Local Data Stack
This is an simple data analytics or machine learning stack that runs on your local machine.
The docker-compose
is consisted of:
The dags
directory has some nice examples to show you how you can use this
repo to bootstrap data analytics or machine learning projects quickly on your
local machine.
Quick Start
Reminders: You'll need docker
and docker-compose
.
Simply clone the repo, cd
into repo directory and run docker-compose up -d
git clone git@github.com:l1990790120/local-data-stack.git
cd local-data-stack
docker-compose up -d
Suppose things are working as expected, you should see
- Airflow: http://localhost:8080/
- Superset: http://localhost:8088/
Note: For superset, you will have to initialize database for the first time, details here.
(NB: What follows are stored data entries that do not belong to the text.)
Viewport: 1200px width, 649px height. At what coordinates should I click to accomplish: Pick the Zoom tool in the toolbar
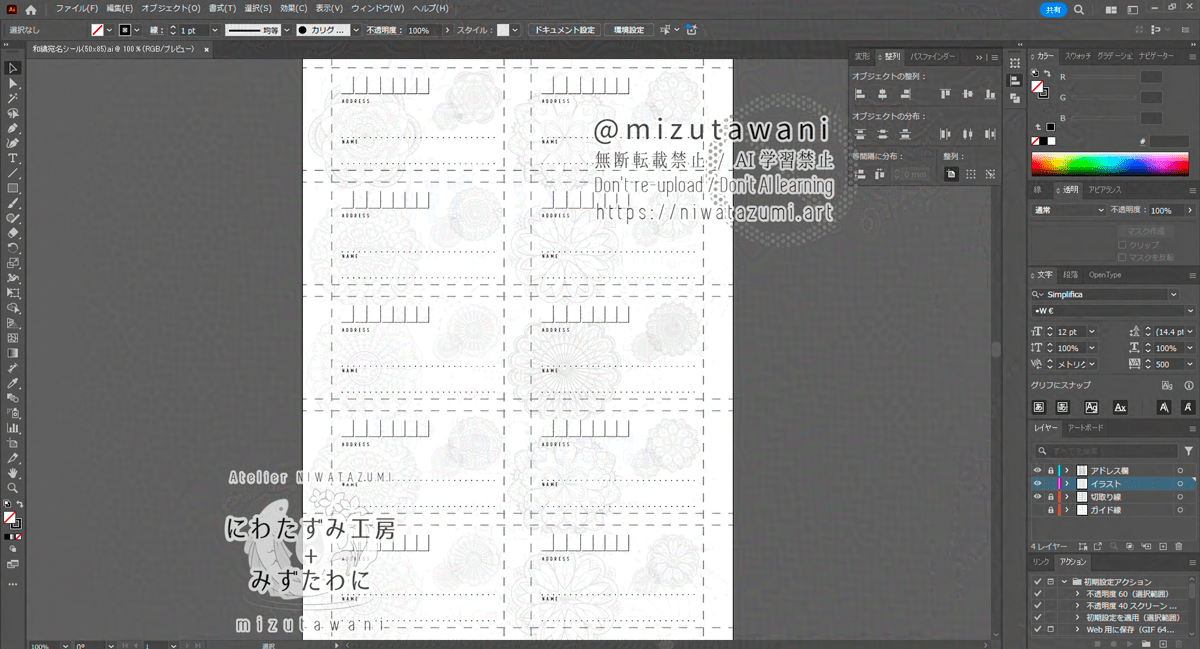click(x=13, y=488)
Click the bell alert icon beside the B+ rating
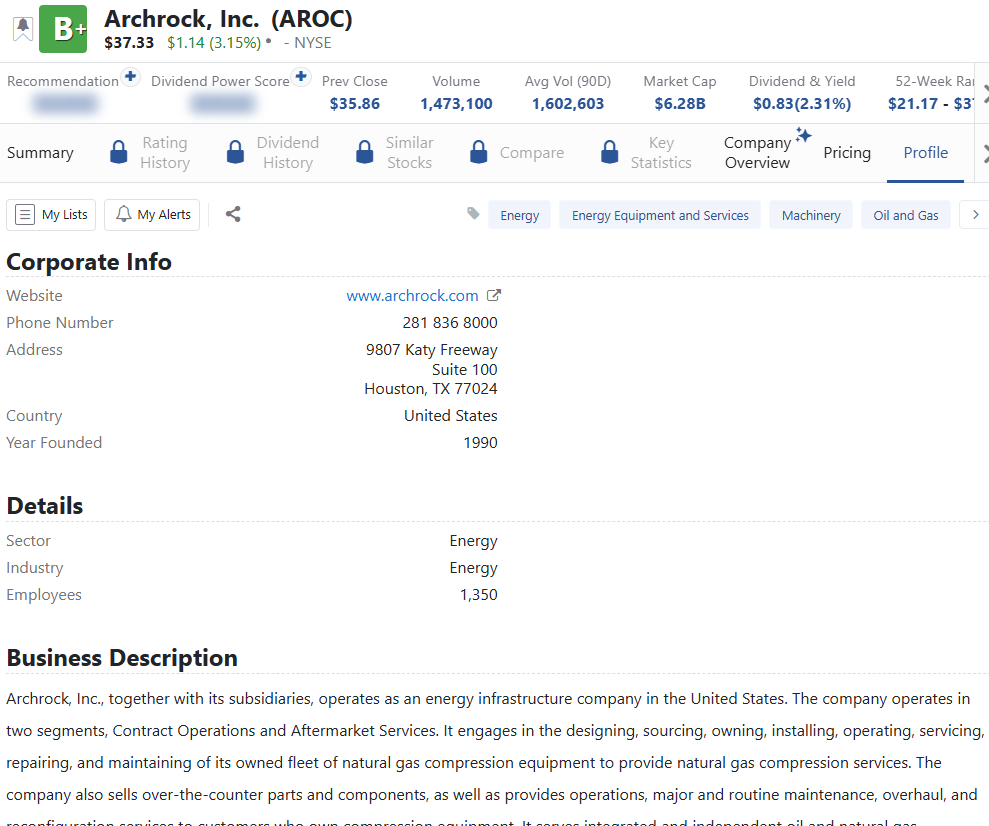Screen dimensions: 989x826 [22, 29]
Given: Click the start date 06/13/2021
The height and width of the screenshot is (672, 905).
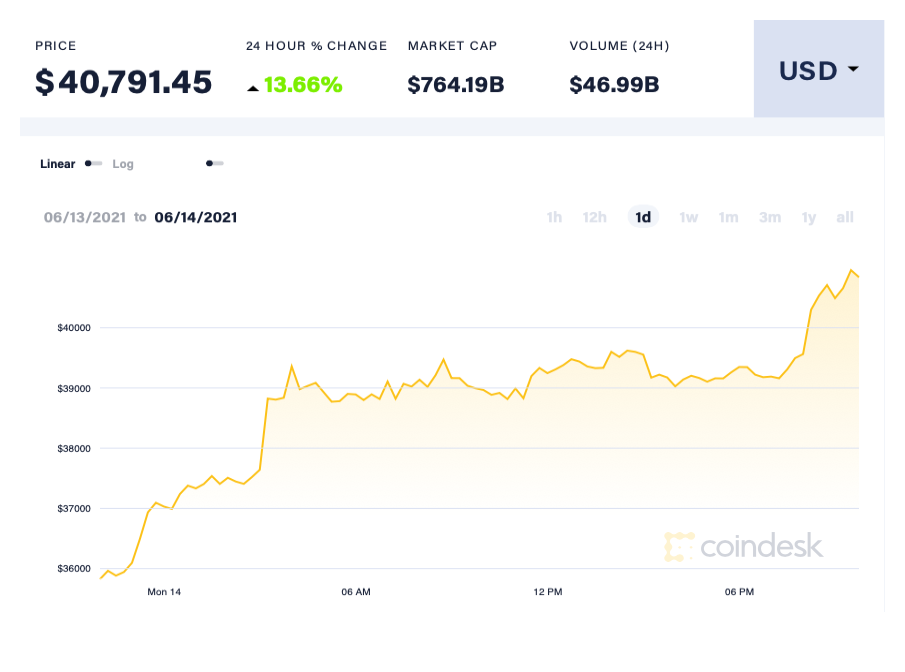Looking at the screenshot, I should [x=85, y=217].
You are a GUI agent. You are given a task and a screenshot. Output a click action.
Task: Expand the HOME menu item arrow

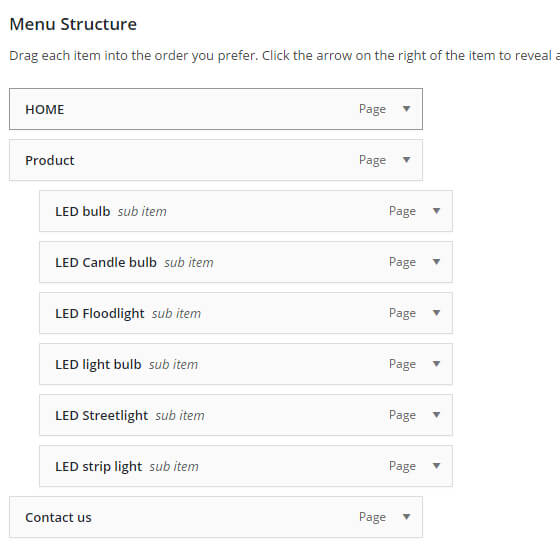406,109
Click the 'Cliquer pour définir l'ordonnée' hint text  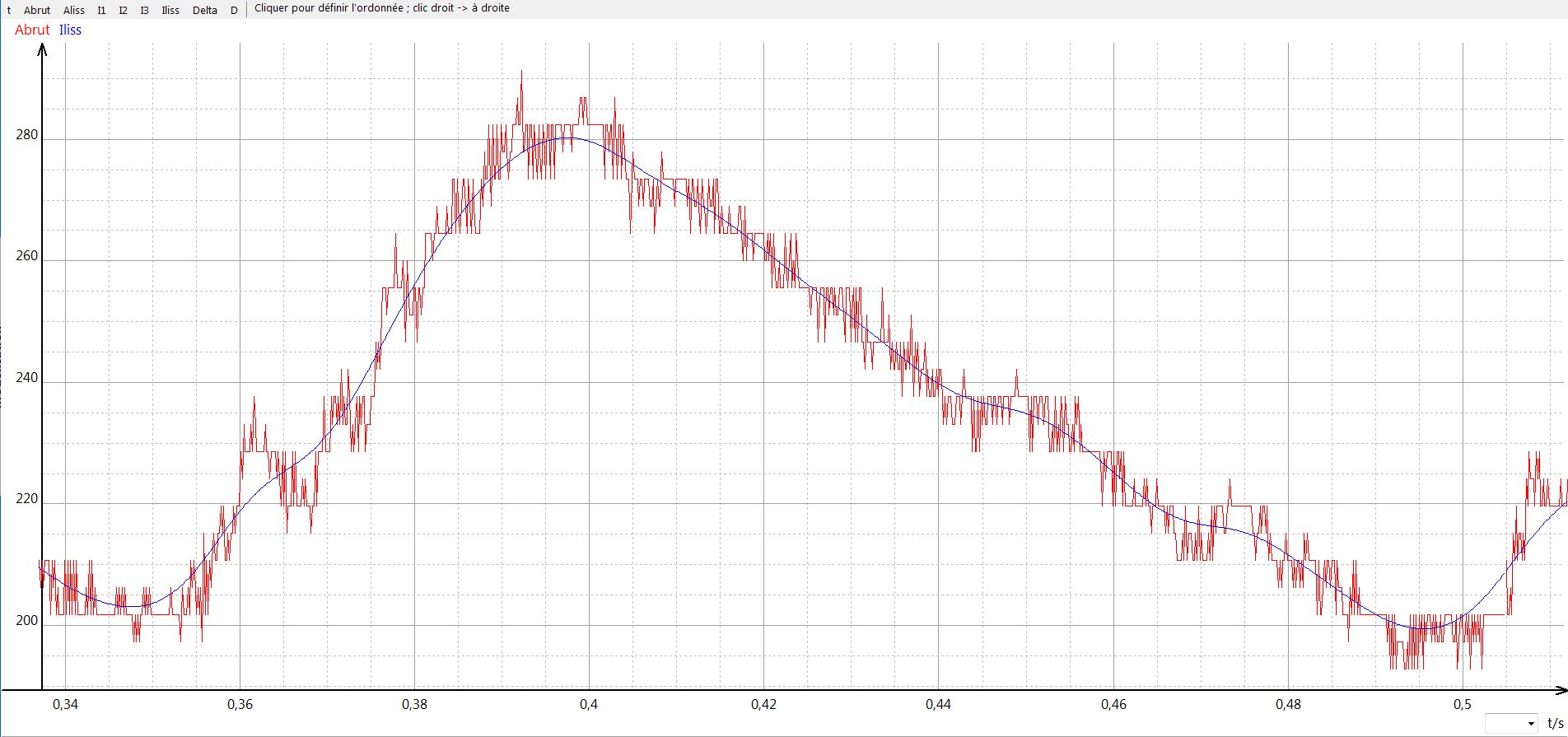click(x=382, y=8)
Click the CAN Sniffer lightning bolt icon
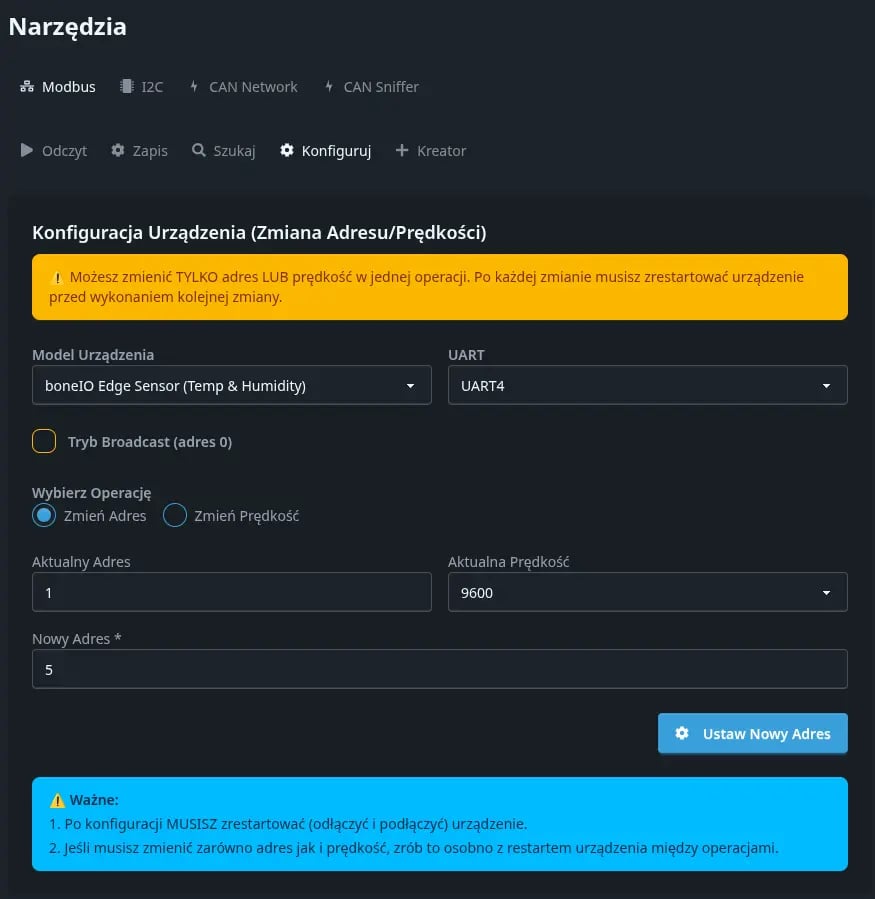The height and width of the screenshot is (899, 875). click(327, 86)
docker exec -it local-data-stack_superset_1 superset-init
Technical Details
The Postgres is used as backend for both Airflow (under user airflow) and Superset (under user superset). Data are loaded into database analytics
(under user postgres).
In Superset, you can add database with sql connection string: postgresql://postgres@postgres:5432/analytics
.
Or, if you just want to run some sql queries, exec into the docker container
docker exec -it local-data-stack_postgres_1 bash
Within Postgres container, run
psql -U postgres -d analytics
And you'll see all the data you've loaded with Airflow.
Example Dags
I have put some interesting data pipeline dags
directory. I'll continue to add more as I come across. Feel free to contribute as well.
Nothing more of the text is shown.